From beating Demark in Qatar and making the last 16 to the dramatic, terrifying and disgusting scenes at AAMI Park that saw 150 spectators storm the pitch. 2022 saw some of the highest highs and lowest lows Australian football has seen.
Right now football in Australia is in one of its darkest periods. That's not to say it isn't still amazing football happening in both the A-Leagues at the moment but the landscape of football certainly doesn't feel as it should after World Cup success.
Recently we have seen severe punishments for a number of fans including one fan who allegedly fled the country after the invasion to escape charges. But about a month before the incident, the whole world was focused on football and importantly the World Cup.
Australia wasn't expected to do well at all with bookmakers having Australia as second to last when it came to taking home the trophy. An early loss against France had the country on the back foot before winning their final two matches against Tunisia and Denmark.
Of course, Australia would go on to lose against the champions Argentinia but football in Australia was in its best spot since probably the 2006 World Cup and that golden generation.
The truth is football has always been in a precarious spot in the Australian sporting landscape. Stuck between the other football codes and coming up against cricket when it comes to the summer ratings. It seemed the World Cup changed all that.
Then we got the scenes from AAMI Park, disgusting for everyone to see them. Fans attacking a player, no matter the circumstances around the game just wasn't good enough. Unfortunately, football and violence have a long history not just in Australia but around the world. But thankfully there is an answer to that problem and that's women's football. And in 2023 women's football will be front and centre.
August 20 is set to be the biggest day in Australian Sport
32 teams from 32 nations will make their way to Australia as this nation, our nation hosts the FIFA Women's World Cup from July 20 to August 20.
Stadium Australia will play host for the final on the 20th of August as the Matildas look to finally defeat the United States who have won the last two tournaments.
Anyone who has been to a professional women's sporting match will tell you that it's a family-friendly atmosphere.
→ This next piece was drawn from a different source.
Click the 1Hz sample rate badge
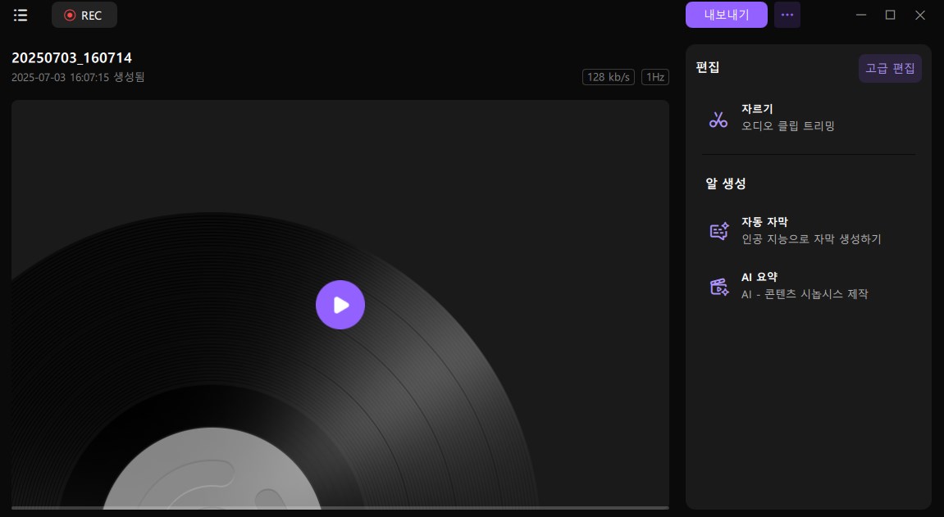The height and width of the screenshot is (517, 944). [x=654, y=77]
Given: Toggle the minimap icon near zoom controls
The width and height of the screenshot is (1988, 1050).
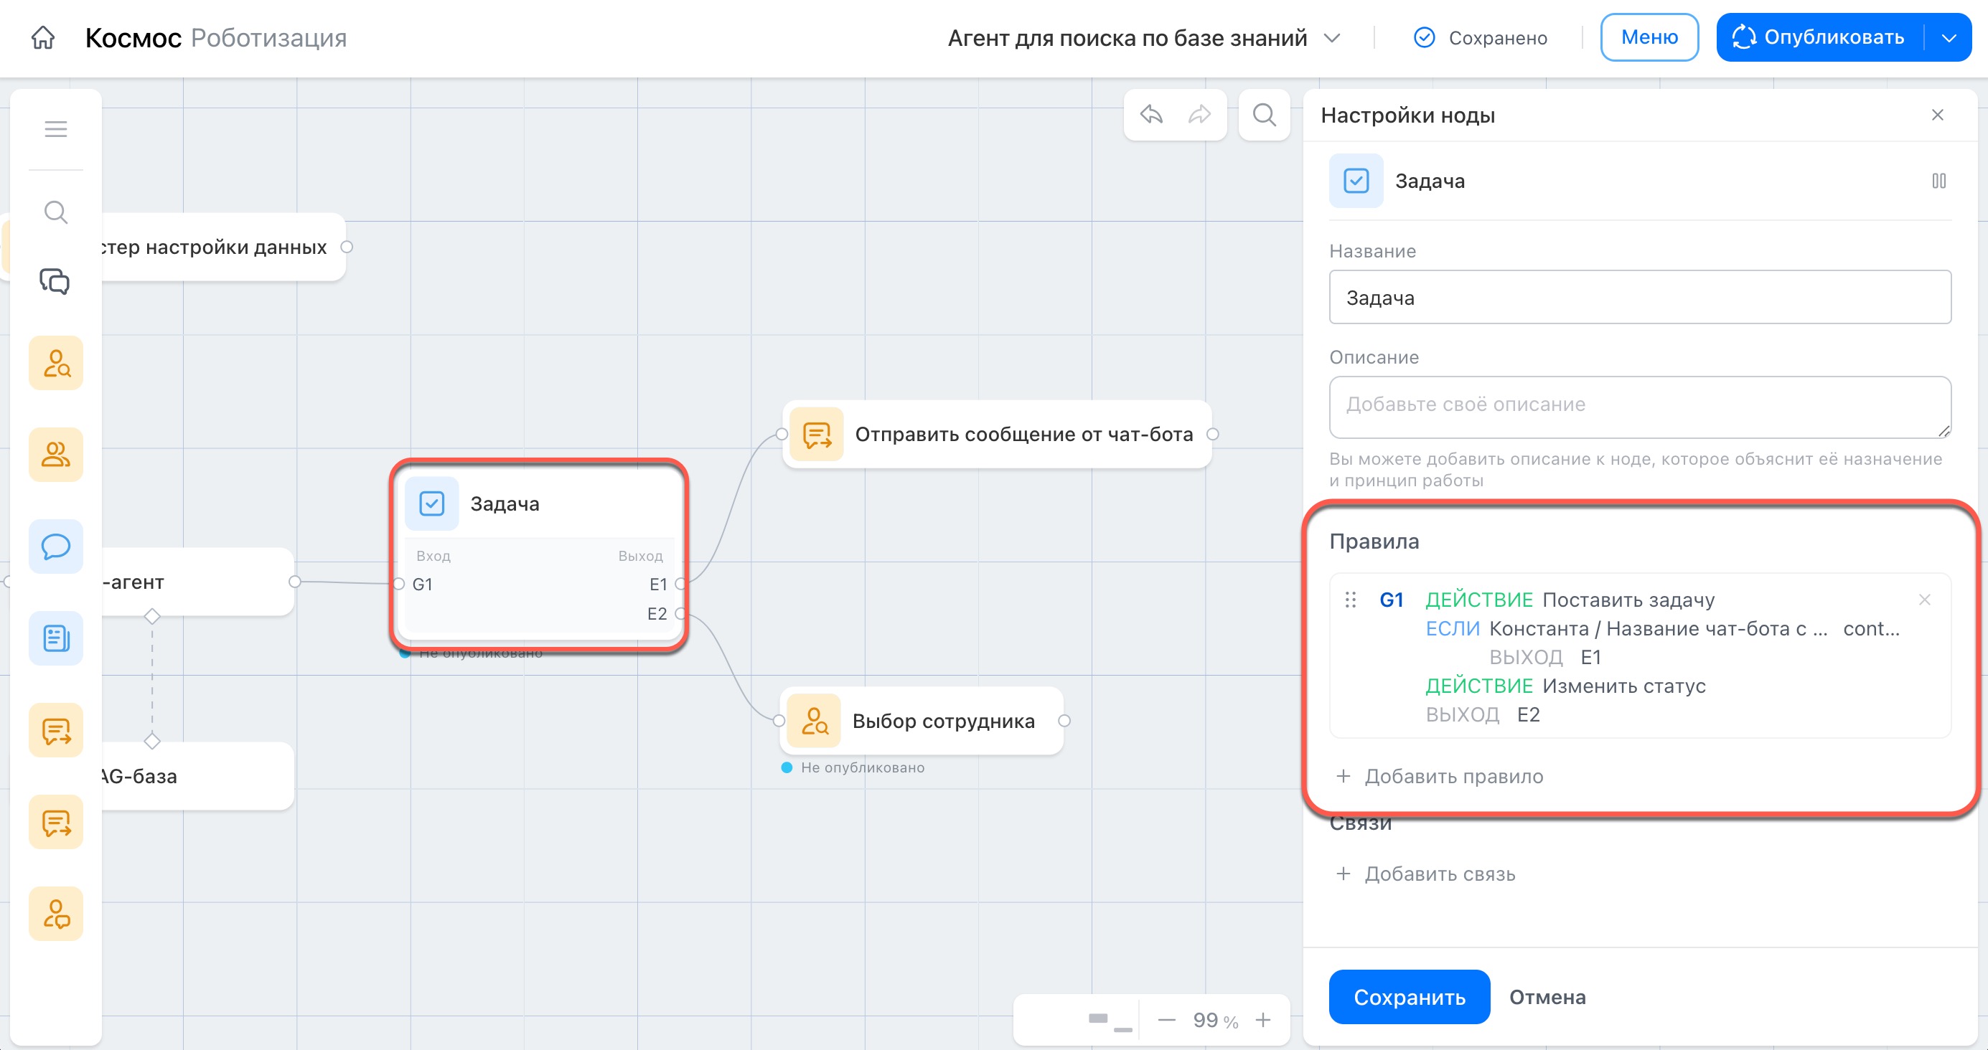Looking at the screenshot, I should tap(1109, 1021).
There seem to be more kids around, less drinking and importantly less violent or aggressive chanting. By all means, we all enjoy a drink but it does seem too many go overboard at men's events that was at least a part of the problem at AAMI Park a few weeks ago.
The Aussie Matildas are currently ranked 12th in the world when it comes to the FIFA rankings but will be much more fancied than that in home conditions. And of course, the Matildas possess the weapon that is Sam Kerr who is indisputably a top-three player in the world.
With Ireland, Nigeria and Canada in Australia's group the Matildas should be confident of getting through the group stages and from there anything is possible. With matches all around the country and in New Zealand, it's going to be one of the biggest and best events in the history of Australian sport.
Football in Australia still has plenty to fix before the World Cup but there is no doubt that a family-friendly World Cup on home soil with a very competitive team can be the beginning of football once again becoming one of the most commercial sports in Australia.